NCPA - National Center for Policy Analysis

Human Capital Helps Economies Recover from Disasters

September 20, 2001

Economists are being asked what the total economic impact of the destruction and disruption in business activity caused by the terrorist attacks last week will be. They are looking to past experience with wars and natural disasters for answers.

Most research finds that natural disasters like earthquakes and hurricanes have a relatively small impact on the economy. For example, in the most destructive earthquake ever in a modern city -- the 1995 quake in Kobe, Japan -- some 100,000 thousand buildings were destroyed, 250,000 damaged, and 300,000 people became homeless. And 6,500 lost their lives.

  • A recent study by George Horwitch, a Purdue University economist, found that within 15 months manufacturing output returned to 98 percent of its pre-earthquake trend level.
  • By July 1996, all department stores and 79 percent of small shops had reopened, and investment boomed.
  • Similar economic recoveries occurred after Hurricanes Andrew and Hugo and other natural disasters.
  • And despite a manmade disaster, the severe bombing of German cities in World War II, German economic output grew 148 percent from 1947 to 1955, well surpassing its prewar level.
  • The major reason cities and countries are able to recover so quickly, say economists, is that the knowledge and skills of citizens survives intact, and in modern economies, this human capital accounts for as much as 70 percent of national income.

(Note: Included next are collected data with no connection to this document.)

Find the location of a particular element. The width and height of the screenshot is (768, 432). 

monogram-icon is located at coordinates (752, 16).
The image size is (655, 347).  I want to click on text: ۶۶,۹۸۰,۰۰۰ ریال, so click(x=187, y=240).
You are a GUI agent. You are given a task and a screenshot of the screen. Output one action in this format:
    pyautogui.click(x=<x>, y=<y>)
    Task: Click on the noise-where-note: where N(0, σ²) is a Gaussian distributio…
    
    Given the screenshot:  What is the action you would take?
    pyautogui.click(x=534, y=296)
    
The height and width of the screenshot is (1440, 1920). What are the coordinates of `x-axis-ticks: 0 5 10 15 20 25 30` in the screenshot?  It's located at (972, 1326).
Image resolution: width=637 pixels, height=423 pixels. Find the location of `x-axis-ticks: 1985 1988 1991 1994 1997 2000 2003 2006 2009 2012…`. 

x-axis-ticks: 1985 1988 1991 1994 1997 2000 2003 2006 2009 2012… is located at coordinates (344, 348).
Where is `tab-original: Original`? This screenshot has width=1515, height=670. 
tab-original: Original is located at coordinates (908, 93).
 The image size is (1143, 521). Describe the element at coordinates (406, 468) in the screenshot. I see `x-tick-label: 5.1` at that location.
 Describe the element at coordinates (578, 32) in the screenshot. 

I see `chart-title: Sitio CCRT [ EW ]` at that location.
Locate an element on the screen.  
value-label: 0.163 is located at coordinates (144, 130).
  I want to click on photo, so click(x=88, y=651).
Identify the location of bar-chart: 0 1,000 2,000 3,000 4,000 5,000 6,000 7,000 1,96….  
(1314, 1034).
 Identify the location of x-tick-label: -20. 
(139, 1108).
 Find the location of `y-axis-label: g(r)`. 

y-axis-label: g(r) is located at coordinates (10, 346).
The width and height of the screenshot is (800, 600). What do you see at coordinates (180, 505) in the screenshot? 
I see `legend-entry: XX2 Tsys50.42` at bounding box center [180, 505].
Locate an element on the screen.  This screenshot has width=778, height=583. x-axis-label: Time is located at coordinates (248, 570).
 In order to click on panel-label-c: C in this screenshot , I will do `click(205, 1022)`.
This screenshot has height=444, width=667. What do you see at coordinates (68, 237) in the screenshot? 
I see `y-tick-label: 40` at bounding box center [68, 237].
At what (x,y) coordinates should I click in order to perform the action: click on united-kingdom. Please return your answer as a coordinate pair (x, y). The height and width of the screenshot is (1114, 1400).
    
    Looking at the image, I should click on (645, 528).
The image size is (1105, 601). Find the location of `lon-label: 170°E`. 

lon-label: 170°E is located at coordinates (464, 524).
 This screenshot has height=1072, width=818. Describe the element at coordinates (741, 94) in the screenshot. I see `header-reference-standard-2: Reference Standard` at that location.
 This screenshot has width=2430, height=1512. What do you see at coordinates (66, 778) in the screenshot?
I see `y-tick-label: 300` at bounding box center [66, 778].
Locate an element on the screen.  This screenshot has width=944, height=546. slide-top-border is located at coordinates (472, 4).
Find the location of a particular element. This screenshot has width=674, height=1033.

However, there may be lingering economic effects from disasters that can affect long-term recovery. Newark, N.J., for example, never fully recovered from riots in the 1960s. And the results of studies by James R. Hines Jr. and Christian Jaramillo of the University of Michigan of the effects on economic growth of 728 earthquakes in 97 countries in the postwar period, suggest that although severe natural disasters do not affect short-term growth, they do reduce Gross Domestic Product around two percent three years later.